▶ **WHAT THE TASK REQUIRES**
Render the part of the records below that opens with the line containing "608x500 pixels. At" and closes with the line containing "click(x=768, y=86)" as a Markdown table with the columns Row and Text, giving each line a numbered row and skipping blank lines. Leave the pictures out of your table.

▶ **DATASET EXTRACT**
****************

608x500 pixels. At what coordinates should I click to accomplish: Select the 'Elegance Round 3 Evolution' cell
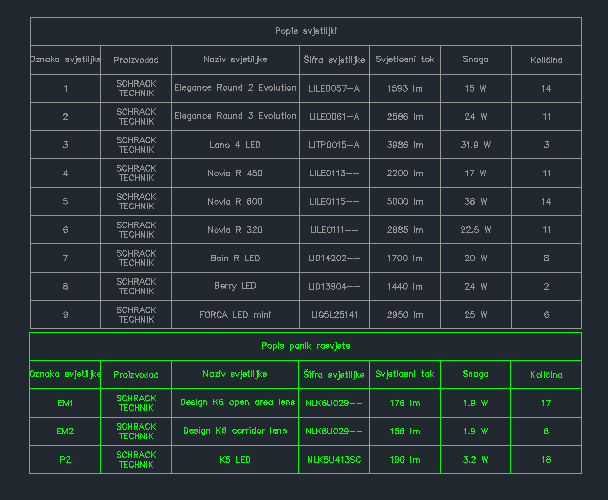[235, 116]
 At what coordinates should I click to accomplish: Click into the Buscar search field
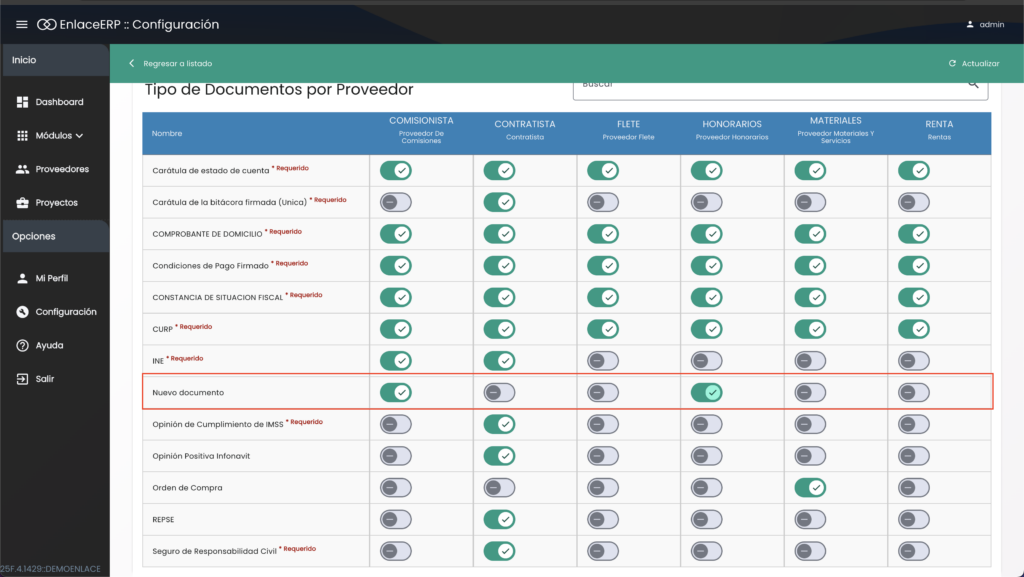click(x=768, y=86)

****************

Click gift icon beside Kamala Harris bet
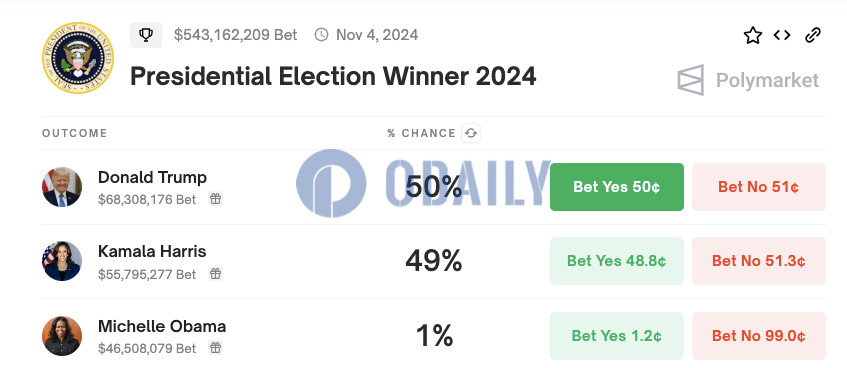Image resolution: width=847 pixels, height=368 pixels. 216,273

****************

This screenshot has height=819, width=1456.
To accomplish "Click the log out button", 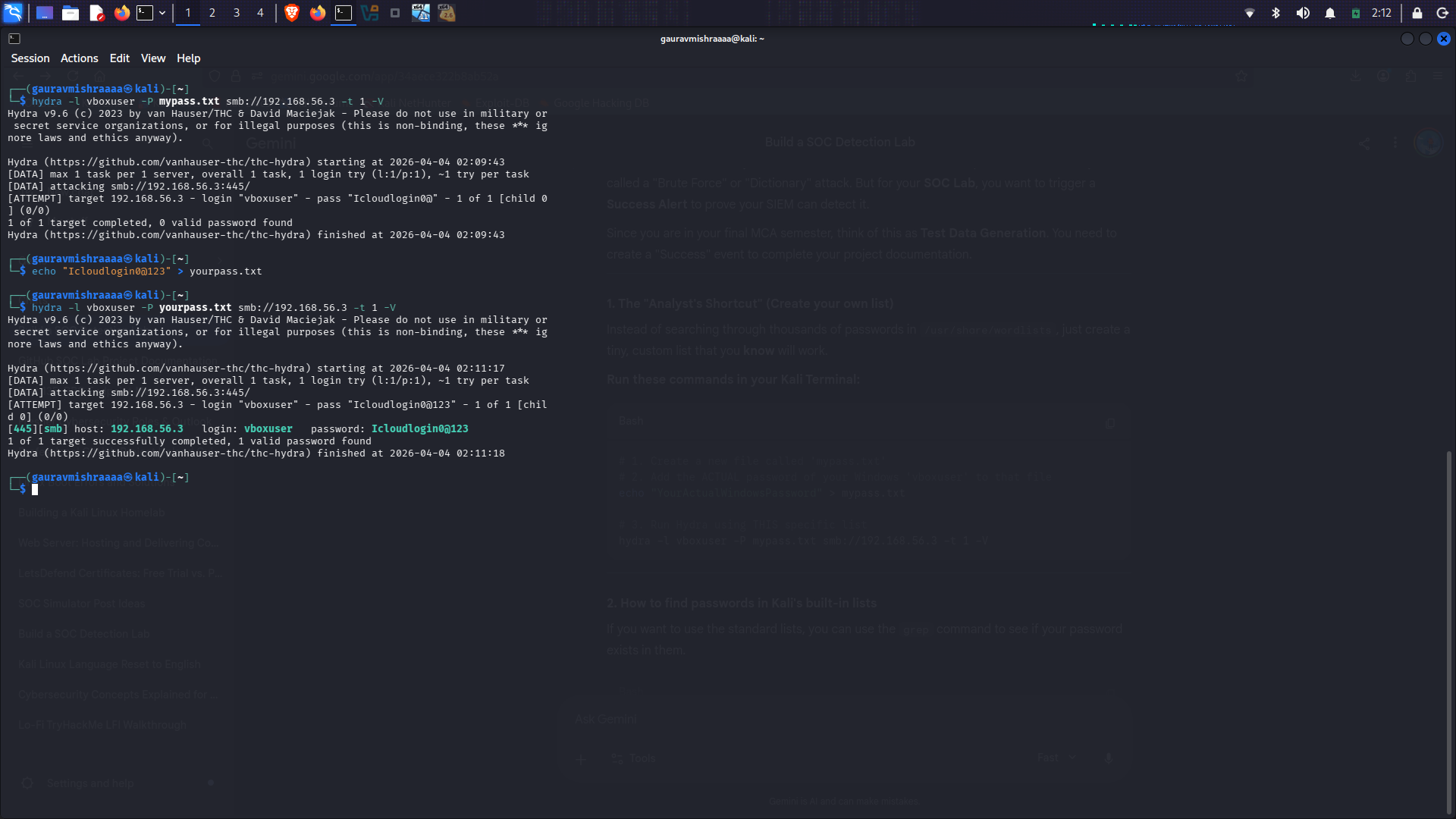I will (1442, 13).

****************

▶ **COMPLETE ANSWER**
| Row | Text |
|---|---|
| 1 | 608x500 pixels. At what coordinates should I click to accomplish: Select the 'Elegance Round 3 Evolution' cell |
| 2 | [235, 116] |
| 3 |  At what coordinates should I click to accomplish: Click into the Buscar search field |
| 4 | click(x=768, y=86) |